You may be interested in a linear feedback shift register.
We used to build these out of hardware, but I've also done them in software. It uses a shift register with some of the bits xor'ed and fed back to the input, and if you pick just the right "taps" you can get a sequence that's as long as the register size. That is, a 16-bit lfsr can produce a sequence 65535 long with no repeats. It's statistically random but of course eminently repeatable. Also, if it's done wrong, you can get some embarrassingly short sequences. If you look up the lfsr, you will find examples of how to construct them properly (which is to say, "maximal length").

A shuffle is a perfectly good way to do this (provided you do not introduce a bias using the naive algorithm). See Fisher-Yates shuffle.

If a random number is guaranteed to never repeat it is no longer random and the amount of randomness decreases as the numbers are generated (after nine numbers random(10) is rather predictable and even after only eight you have a 50-50 chance).

I understand tou don't want a shuffle for large ranges, since you'd have to store the whole list to do so.
Instead, use a reversible pseudo-random hash. Then feed in the values 0 1 2 3 4 5 6 etc in turn.
There are infinite numbers of hashes like this. They're not too hard to generate if they're restricted to a power of 2, but any base can be used.
Here's one that would work for example if you wanted to go through all 2^32 32 bit values. It's easiest to write because the implicit mod 2^32 of integer math works to your advantage in this case.
unsigned int reversableHash(unsigned int x)
{
x*=0xDEADBEEF;
x=x^(x>>17);
x*=0x01234567;
x+=0x88776655;
x=x^(x>>4);
x=x^(x>>9);
x*=0x91827363;
x=x^(x>>7);
x=x^(x>>11);
x=x^(x>>20);
x*=0x77773333;
return x;
}

If you don't mind mediocre randomness properties and if the number of elements allows it then you could use a linear congruential random number generator.

A shuffle is the best you can do for random numbers in a specific range with no repeats. The reason that the method you describe (randomly generate numbers and put them in a Set until you reach a specified length) is less efficient is because of duplicates. Theoretically, that algorithm might never finish. At best it will finish in an indeterminable amount of time, as compared to a shuffle, which will always run in a highly predictable amount of time.
Response to edits and comments:
If, as you indicate in the comments, the range of numbers is very large and you want to select relatively few of them at random with no repeats, then the likelihood of repeats diminishes rapidly. The bigger the difference in size between the range and the number of selections, the smaller the likelihood of repeat selections, and the better the performance will be for the select-and-check algorithm you describe in the question.

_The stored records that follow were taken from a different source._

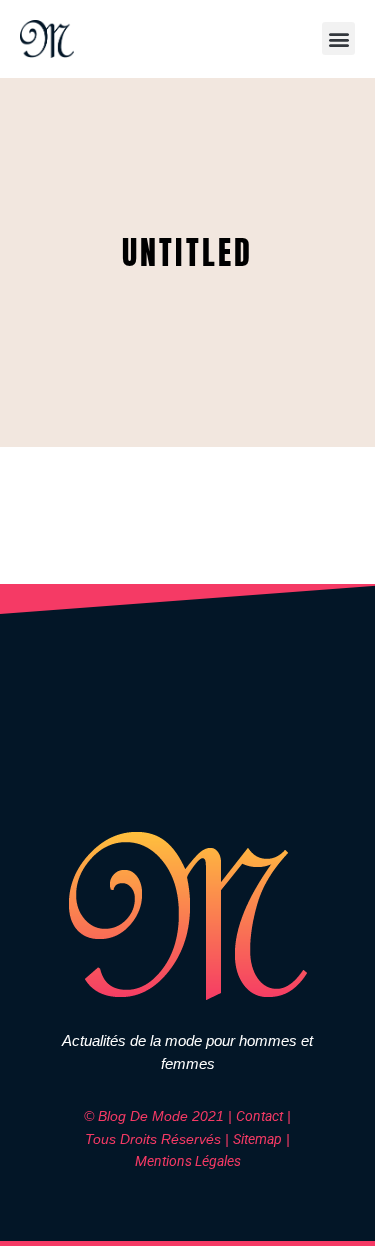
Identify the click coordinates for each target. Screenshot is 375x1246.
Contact (259, 1116)
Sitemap (257, 1139)
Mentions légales (188, 1161)
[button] (338, 38)
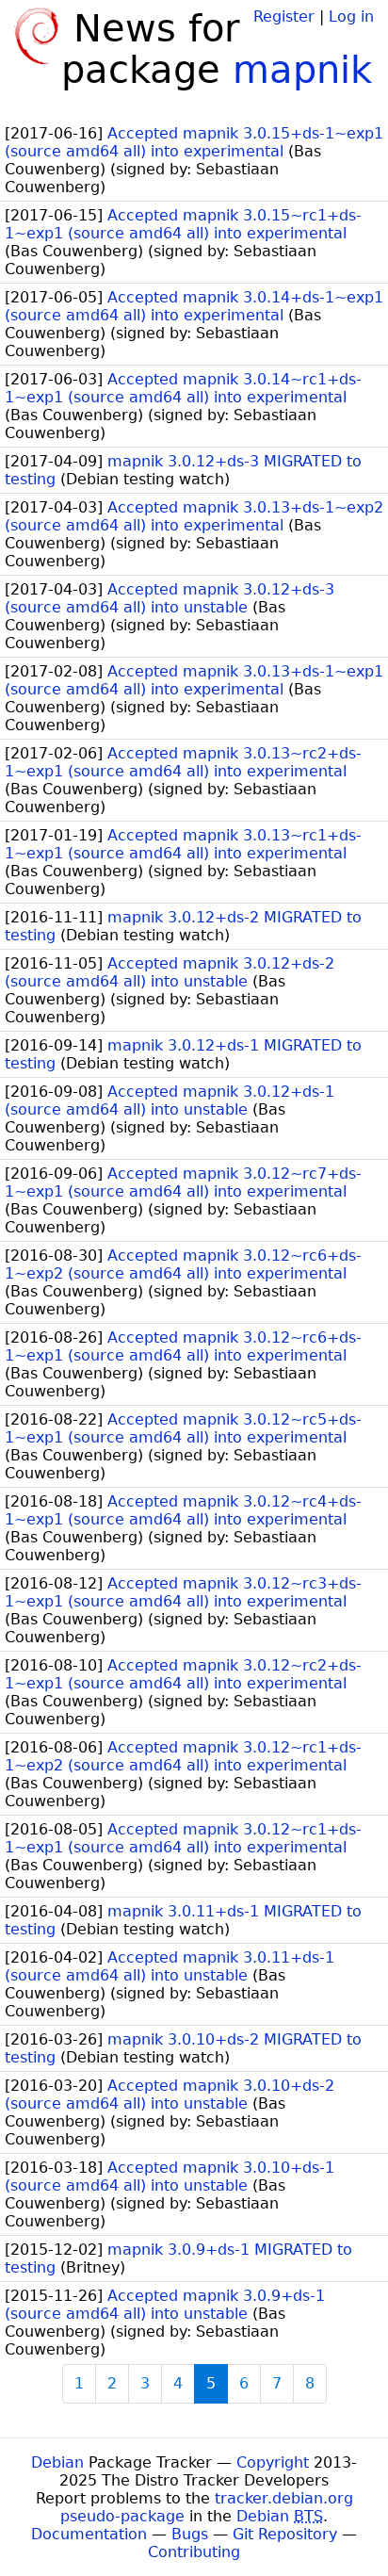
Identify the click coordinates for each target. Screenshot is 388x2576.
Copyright (272, 2462)
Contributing (194, 2552)
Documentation (89, 2534)
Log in (351, 16)
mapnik (302, 69)
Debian (57, 2462)
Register (284, 16)
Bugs (189, 2534)
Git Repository (285, 2534)
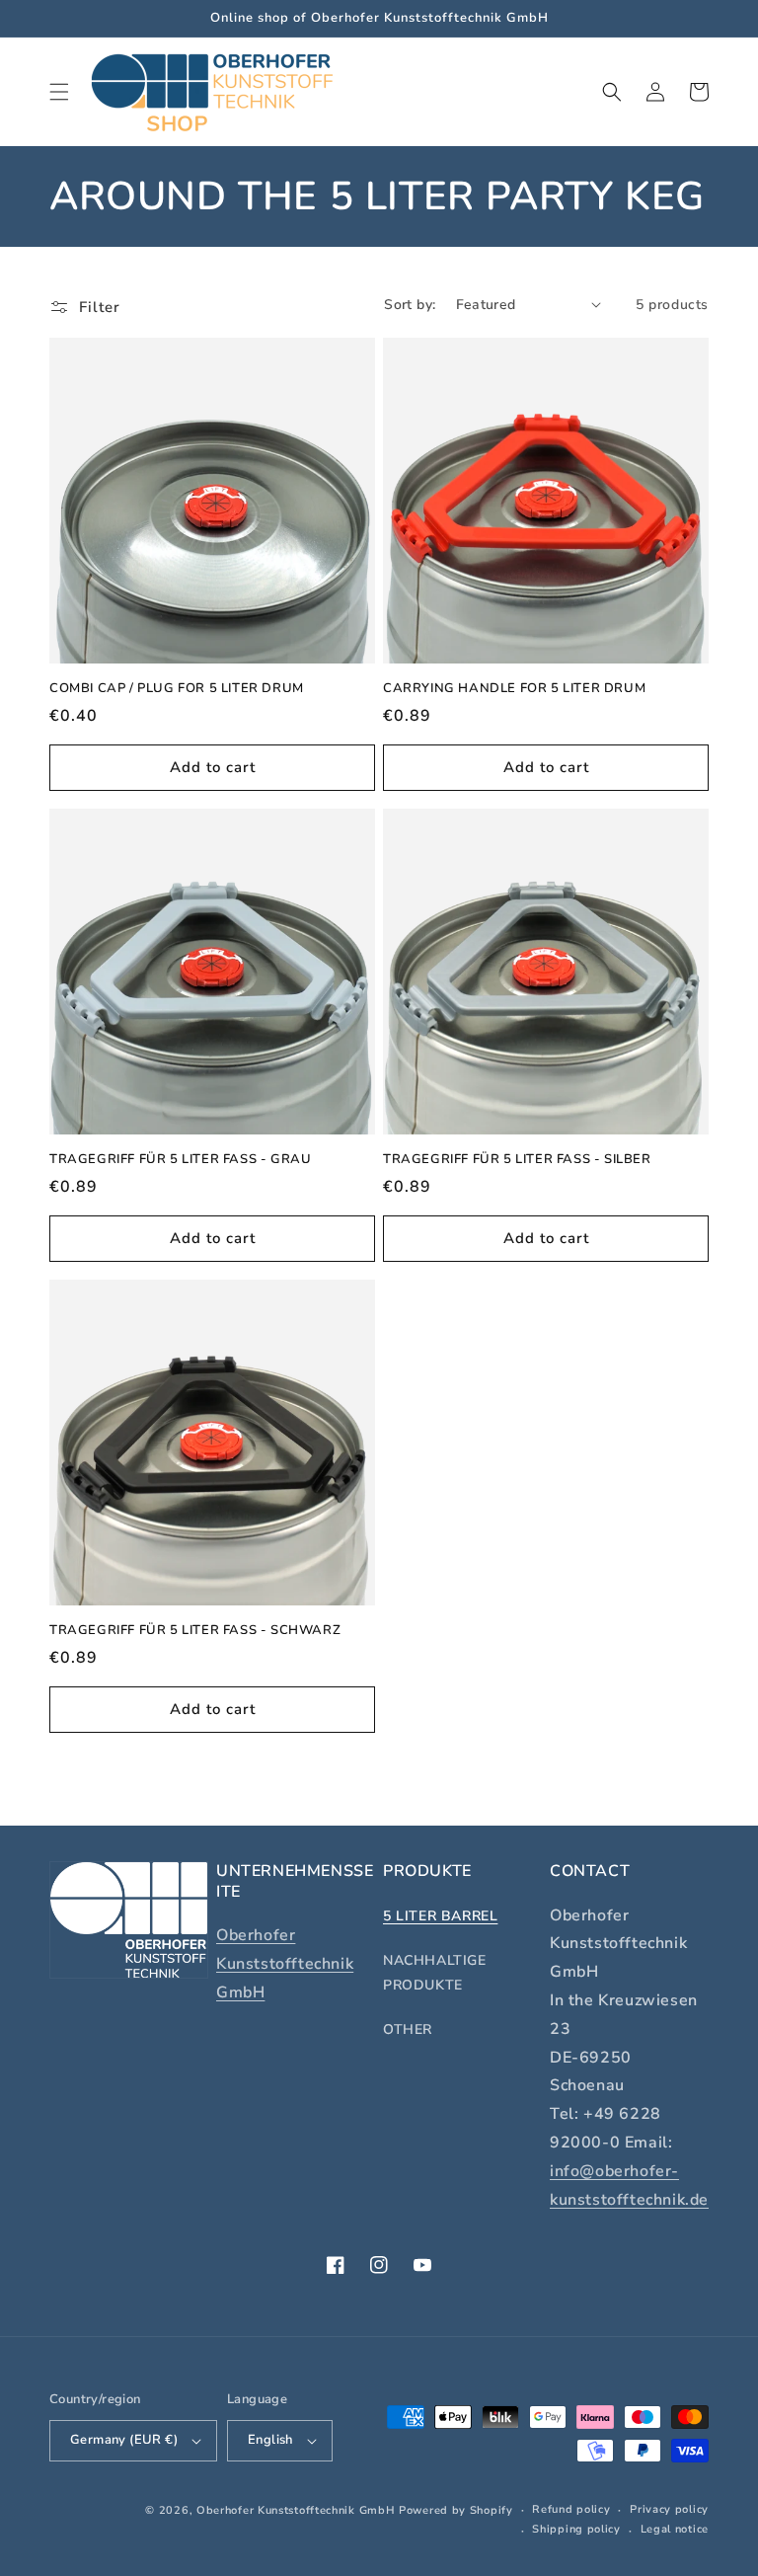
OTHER (407, 2029)
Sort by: (409, 304)
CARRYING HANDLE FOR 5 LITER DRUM (514, 688)
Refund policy (571, 2509)
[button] (59, 92)
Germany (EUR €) (124, 2440)
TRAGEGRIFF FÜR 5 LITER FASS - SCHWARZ (195, 1630)
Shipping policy (576, 2529)
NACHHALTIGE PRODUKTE (435, 1972)
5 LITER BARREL (440, 1916)
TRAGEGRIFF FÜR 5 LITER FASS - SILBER (517, 1159)
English (270, 2440)
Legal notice (675, 2529)
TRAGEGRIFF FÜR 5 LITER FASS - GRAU (180, 1159)
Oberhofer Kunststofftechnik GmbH (284, 1963)
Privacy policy (669, 2509)
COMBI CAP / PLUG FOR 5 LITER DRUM (176, 688)
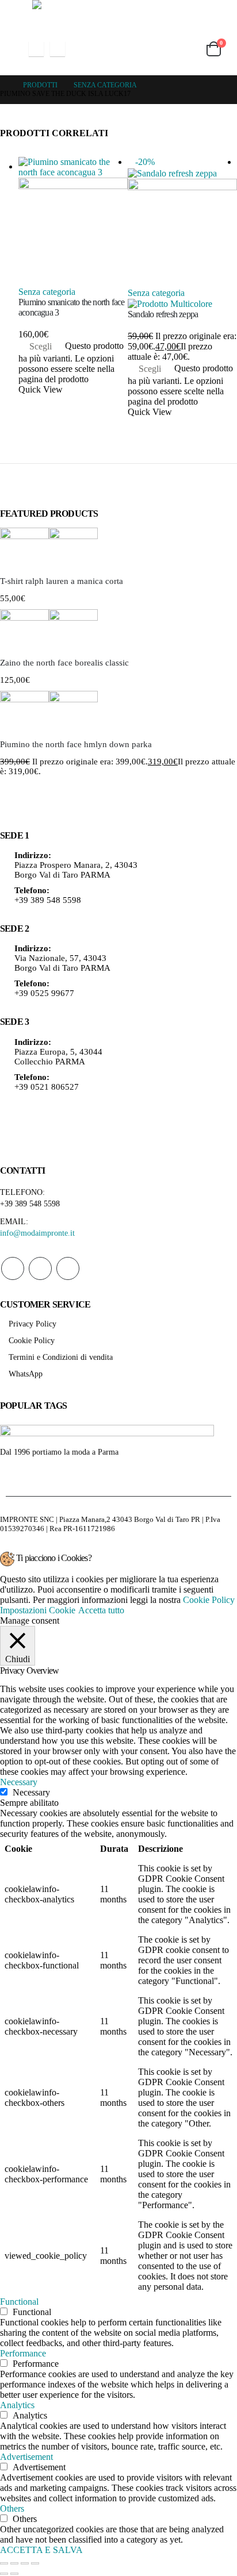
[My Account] (158, 49)
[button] (10, 49)
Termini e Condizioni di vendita (61, 1357)
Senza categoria (46, 292)
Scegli (40, 346)
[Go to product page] (73, 222)
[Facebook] (36, 48)
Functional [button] (19, 2301)
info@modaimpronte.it (37, 1232)
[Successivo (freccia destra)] (14, 2574)
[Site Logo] (118, 11)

What about using GUID generator (like in the one in .NET). Granted it is not guaranteed that there will be no duplicates, however the chance getting one is pretty low.

This has been asked before - see my answer to the previous question. In a nutshell: You can use a block cipher to generate a secure (random) permutation over any range you want, without having to store the entire permutation at any point.

If you want to creating large (say, 64 bits or greater) random numbers with no repeats, then just create them. If you're using a good random number generator, that actually has enough entropy, then the odds of generating repeats are so miniscule as to not be worth worrying about.
For instance, when generating cryptographic keys, no one actually bothers checking to see if they've generated the same key before; since you're trusting your random number generator that a dedicated attacker won't be able to get the same key out, then why would you expect that you would come up with the same key accidentally?
Of course, if you have a bad random number generator (like the Debian SSL random number generator vulnerability), or are generating small enough numbers that the birthday paradox gives you a high chance of collision, then you will need to actually do something to ensure you don't get repeats. But for large random numbers with a good generator, just trust probability not to give you any repeats.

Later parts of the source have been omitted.